Indeed, in recent years that reputation has taken a beating. First came Marc Eliot's 1993 book, "Walt Disney: Dark Prince of Hollywood," which painted him as a possible FBI informant as well as an alleged adulterer. Not to mention Eliot's more outrageous theories that Walt may not have been born in December 1901 or even been Elias and Flora Disney's real son.
Other books have cast a similarly negative light on Walt's legacy. Bob Thomas' 1999 title, "Building a Company: Roy O. Disney and the Creation of an Entertainment Empire," revealed that it was often Roy's business acumen -- not Walt's vaunted creativity -- that actually kept their company afloat in tough times.

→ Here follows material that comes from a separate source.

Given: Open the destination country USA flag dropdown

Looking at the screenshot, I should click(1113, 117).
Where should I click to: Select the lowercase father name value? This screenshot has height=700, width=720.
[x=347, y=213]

Leslie Iwerks and John Kenworthy's "The Hand Behind the Mouse: An Intimate Biography of Ub Iwerks" further whittled away at the Disney mystique, revealing that it was Ub --- rather than Walt -- who had created Mickey Mouse. Add to this the recent revelation from Rick Foglesong's "Married to the Mouse: Walt Disney World and Orlando," that Walt really didn't want people to live in Epcot, which meant all that stuff that Disney fed the Florida Legislature in the mid-1960s so he could have a free hand in creating his own government was a lie.
That's why Miller and her film-making team have their work cut out for them. They hope their mixture of home movies and in-depth interviews, family photos and newsreel footage will help remind people that Walt was an actual living person. Strange as it may sound, Disney's marketing surveys show that a growing number of Americans actually believe there never was a Walt Disney, and think his name is just an ad-agency creation, like Betty Crocker or Aunt Jemima.
But you don't have to settle for others' interpretations of the man. In "The Quotable Walt Disney," Dave Smith, head archivist of the Disney company for 30 years, has collected excerpts from speeches and interviews. Yet what's most intriguing about this new book -- particularly because it is officially sanctioned -- is that those quotes don't always reflect well on current management.
Smith lets the reader decide if he is commenting on the Disney's new California Adventure park when he quotes Walt as saying: "I don't want the public to see the world while they're in `Disneyland`. I want them to feel that they're in another world." (The new park offers clear views of outside intrusions.) And, "There will be none of the Ã?pitches' and game wheels ... designed to milk the visitor's pocketbook." (The new park has a wide selection of games-of-chance.)
Most telling is Smith's decision to include Walt's words: "Disneyland is a work of love. We didn't go into Disney- land just with the idea of making money ... Besides, you don't work for a dollar; you work to create and have fun."
Here is Disney himself saying that there is more to life than making money. Yet the big corporate party in his honor clearly is just being held to generate additional revenue. Hell of a birthday present for old Walt, don't you think?